(Records from a data collection)
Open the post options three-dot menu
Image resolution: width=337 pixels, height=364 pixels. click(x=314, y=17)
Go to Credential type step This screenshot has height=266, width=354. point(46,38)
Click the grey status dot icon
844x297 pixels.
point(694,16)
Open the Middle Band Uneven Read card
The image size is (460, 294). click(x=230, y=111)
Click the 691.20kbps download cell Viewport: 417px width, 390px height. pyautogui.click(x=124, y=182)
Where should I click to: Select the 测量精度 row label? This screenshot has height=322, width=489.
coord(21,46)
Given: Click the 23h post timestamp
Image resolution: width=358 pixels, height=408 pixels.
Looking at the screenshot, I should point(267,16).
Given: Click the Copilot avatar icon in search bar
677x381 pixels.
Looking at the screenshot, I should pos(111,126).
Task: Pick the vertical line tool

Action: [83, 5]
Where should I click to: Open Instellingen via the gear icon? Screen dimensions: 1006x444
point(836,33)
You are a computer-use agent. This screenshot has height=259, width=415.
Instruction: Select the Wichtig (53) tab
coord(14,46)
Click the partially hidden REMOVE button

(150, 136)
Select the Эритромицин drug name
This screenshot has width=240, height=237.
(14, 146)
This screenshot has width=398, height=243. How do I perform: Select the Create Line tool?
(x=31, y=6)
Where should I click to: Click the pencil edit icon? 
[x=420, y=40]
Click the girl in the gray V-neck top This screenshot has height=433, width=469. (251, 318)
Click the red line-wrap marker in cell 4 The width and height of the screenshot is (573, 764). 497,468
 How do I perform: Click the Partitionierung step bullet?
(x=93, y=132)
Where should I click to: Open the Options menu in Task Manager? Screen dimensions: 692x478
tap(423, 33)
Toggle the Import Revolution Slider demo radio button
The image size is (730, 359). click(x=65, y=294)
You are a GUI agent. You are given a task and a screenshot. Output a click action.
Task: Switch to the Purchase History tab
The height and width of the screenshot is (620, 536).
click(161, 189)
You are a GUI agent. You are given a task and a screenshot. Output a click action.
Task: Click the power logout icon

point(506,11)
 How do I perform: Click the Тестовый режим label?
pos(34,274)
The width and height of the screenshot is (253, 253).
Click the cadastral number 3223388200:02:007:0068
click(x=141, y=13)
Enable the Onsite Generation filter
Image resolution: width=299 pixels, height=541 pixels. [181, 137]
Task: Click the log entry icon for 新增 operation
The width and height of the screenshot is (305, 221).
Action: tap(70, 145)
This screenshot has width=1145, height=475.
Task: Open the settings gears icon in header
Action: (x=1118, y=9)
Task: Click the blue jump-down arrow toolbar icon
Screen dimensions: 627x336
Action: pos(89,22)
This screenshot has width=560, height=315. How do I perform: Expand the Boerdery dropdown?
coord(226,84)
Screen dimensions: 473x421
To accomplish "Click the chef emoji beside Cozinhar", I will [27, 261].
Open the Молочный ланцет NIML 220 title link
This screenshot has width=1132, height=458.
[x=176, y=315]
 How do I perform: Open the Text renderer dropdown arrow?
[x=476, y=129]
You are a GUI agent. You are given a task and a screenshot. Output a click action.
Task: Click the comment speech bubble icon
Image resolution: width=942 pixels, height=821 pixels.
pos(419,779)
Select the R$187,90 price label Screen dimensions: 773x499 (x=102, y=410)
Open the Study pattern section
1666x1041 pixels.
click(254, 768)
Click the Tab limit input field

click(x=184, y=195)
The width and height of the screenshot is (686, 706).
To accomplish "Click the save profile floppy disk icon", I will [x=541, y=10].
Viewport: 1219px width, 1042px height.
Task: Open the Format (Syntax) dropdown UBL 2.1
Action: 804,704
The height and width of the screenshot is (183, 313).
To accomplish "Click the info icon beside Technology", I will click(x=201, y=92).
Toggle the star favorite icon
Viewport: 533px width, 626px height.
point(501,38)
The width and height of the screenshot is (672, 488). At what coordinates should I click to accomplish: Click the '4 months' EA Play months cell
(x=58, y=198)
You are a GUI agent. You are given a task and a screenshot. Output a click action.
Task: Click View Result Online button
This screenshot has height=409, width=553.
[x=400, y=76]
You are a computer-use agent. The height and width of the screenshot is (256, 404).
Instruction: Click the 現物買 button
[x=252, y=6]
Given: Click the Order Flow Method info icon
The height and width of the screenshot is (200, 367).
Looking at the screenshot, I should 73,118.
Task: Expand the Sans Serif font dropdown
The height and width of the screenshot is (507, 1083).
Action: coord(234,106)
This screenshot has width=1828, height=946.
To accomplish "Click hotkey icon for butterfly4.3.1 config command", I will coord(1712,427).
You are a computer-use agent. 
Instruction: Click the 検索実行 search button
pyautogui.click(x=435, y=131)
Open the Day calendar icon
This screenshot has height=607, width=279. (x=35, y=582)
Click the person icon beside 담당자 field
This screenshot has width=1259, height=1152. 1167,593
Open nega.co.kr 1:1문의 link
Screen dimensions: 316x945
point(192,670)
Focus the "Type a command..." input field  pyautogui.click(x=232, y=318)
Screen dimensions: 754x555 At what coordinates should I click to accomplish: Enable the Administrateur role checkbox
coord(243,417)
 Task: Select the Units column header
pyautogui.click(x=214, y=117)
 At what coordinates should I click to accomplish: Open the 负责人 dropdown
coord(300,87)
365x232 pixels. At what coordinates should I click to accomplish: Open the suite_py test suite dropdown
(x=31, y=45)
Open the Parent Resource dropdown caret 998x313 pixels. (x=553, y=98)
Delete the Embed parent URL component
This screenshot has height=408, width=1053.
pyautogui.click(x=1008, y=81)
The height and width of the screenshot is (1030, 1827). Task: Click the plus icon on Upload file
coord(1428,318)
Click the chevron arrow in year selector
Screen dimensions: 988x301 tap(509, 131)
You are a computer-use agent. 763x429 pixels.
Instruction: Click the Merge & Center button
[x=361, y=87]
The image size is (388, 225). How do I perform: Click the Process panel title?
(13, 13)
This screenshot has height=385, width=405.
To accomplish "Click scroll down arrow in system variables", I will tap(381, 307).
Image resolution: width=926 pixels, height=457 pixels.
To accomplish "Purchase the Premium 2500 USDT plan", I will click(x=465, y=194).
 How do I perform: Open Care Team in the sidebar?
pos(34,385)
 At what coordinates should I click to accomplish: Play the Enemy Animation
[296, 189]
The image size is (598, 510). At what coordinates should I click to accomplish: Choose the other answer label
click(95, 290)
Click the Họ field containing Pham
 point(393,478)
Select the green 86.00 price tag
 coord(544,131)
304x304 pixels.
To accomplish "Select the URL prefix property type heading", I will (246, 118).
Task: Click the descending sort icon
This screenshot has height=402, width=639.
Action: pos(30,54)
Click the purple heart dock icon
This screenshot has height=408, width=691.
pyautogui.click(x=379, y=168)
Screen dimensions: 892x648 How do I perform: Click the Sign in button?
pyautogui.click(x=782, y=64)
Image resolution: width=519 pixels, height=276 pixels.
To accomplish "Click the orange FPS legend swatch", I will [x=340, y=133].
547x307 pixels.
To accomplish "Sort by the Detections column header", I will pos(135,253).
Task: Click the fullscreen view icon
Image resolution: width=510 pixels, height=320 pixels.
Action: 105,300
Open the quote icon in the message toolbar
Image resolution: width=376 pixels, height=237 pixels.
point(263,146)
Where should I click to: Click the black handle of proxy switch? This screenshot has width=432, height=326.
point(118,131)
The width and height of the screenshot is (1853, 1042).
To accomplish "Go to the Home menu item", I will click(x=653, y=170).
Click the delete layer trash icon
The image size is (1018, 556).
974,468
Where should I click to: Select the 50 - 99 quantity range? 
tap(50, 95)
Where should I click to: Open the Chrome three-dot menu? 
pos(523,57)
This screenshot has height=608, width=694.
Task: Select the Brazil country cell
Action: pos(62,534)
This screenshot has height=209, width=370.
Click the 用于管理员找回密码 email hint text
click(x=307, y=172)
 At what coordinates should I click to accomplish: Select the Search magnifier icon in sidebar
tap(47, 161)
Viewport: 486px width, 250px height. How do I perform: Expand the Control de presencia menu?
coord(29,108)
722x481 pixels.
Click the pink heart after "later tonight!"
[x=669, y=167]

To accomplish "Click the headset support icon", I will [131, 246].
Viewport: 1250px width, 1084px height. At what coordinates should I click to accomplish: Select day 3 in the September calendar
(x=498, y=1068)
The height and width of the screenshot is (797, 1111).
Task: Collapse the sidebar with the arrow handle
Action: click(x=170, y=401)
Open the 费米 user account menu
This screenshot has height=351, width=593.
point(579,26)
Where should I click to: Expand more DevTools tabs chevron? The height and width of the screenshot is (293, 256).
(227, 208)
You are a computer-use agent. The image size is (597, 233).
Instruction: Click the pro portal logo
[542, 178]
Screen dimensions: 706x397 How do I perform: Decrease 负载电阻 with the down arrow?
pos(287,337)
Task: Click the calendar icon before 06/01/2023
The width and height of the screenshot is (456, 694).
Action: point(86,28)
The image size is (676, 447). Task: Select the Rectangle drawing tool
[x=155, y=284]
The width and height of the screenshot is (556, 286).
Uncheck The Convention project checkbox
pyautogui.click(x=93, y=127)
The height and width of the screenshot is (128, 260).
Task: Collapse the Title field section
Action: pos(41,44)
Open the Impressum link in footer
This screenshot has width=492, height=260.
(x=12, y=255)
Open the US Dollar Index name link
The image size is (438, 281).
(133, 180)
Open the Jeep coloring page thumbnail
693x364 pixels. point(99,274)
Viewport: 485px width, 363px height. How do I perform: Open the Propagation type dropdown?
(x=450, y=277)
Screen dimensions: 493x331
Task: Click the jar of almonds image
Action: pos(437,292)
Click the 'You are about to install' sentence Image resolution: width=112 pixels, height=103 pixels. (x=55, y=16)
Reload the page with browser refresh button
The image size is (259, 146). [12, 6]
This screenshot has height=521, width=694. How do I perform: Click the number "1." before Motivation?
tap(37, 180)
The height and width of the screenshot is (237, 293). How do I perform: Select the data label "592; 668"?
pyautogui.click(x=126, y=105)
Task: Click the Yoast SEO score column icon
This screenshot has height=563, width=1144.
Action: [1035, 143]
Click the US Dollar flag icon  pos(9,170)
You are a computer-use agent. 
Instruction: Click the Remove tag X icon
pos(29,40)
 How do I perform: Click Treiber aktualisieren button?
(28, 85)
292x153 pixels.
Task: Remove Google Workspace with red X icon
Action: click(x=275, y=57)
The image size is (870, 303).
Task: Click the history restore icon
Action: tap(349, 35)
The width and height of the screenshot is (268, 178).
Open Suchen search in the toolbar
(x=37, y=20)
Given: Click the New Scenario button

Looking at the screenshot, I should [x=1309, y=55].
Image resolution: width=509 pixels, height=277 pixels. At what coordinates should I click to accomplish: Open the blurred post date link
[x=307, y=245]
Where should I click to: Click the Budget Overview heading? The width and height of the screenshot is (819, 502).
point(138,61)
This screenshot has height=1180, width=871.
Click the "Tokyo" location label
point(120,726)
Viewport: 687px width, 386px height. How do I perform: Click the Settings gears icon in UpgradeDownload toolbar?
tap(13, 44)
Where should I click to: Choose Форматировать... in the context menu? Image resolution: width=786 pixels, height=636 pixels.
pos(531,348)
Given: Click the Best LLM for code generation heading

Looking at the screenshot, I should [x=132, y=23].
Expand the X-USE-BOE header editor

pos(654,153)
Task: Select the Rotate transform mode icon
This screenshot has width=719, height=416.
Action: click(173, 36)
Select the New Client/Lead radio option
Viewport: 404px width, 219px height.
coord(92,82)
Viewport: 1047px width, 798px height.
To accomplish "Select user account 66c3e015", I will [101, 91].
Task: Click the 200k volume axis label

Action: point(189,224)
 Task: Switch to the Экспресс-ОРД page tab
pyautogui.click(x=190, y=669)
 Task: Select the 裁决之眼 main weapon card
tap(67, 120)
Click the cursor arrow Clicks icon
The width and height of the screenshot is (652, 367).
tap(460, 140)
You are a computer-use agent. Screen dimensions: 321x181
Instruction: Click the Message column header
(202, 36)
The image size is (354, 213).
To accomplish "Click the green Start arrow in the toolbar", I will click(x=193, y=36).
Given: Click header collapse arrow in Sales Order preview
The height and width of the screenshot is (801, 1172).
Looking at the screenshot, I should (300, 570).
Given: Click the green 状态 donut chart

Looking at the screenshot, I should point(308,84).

**Description of the task:** In the entries above, how many lines include the word "Purchase"? Give only that number.

**Solution to the problem:** 2